The task:
Copy out only the span from the line with "controls page title" to the end of the data, both ends kept, word for word.

Dataset entries:
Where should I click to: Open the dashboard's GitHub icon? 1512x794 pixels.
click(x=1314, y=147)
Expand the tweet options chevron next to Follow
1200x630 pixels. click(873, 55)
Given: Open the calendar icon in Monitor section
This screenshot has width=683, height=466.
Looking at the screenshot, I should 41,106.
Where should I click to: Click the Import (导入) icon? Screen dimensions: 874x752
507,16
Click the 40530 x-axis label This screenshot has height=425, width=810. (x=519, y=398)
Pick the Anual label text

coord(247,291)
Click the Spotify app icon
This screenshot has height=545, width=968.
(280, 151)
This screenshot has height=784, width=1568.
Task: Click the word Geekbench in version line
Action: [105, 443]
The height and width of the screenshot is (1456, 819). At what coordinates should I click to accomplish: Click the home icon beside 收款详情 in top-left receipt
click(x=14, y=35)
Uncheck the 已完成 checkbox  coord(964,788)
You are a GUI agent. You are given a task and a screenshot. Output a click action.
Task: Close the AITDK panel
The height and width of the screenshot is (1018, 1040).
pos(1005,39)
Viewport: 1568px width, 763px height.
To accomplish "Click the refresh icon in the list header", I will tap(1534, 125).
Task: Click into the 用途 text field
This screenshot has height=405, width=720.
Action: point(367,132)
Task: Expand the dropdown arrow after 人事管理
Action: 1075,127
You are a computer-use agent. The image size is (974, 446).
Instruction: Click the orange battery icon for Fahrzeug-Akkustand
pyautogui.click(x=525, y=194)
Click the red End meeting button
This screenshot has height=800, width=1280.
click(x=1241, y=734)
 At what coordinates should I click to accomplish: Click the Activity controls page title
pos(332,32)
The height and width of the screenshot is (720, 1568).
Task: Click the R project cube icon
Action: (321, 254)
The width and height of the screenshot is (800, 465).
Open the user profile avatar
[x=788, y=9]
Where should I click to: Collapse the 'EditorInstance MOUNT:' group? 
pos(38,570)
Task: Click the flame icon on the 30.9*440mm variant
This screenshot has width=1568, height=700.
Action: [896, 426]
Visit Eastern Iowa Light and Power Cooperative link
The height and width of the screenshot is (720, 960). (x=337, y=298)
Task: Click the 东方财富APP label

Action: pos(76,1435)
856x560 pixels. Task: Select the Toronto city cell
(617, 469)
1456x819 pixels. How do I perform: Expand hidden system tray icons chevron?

Answer to the problem:
 At what coordinates should I click to accomplish: Click the Activity controls page title
pos(332,32)
The height and width of the screenshot is (720, 1568).
Task: Click the R project cube icon
Action: (321, 254)
The width and height of the screenshot is (800, 465).
Open the user profile avatar
[x=788, y=9]
Where should I click to: Collapse the 'EditorInstance MOUNT:' group? 
pos(38,570)
Task: Click the flame icon on the 30.9*440mm variant
This screenshot has width=1568, height=700.
Action: [896, 426]
Visit Eastern Iowa Light and Power Cooperative link
The height and width of the screenshot is (720, 960). (x=337, y=298)
Task: Click the 东方财富APP label

Action: pos(76,1435)
856x560 pixels. Task: Select the Toronto city cell
(617, 469)
1456x819 pixels. How do I perform: Expand hidden system tray icons chevron?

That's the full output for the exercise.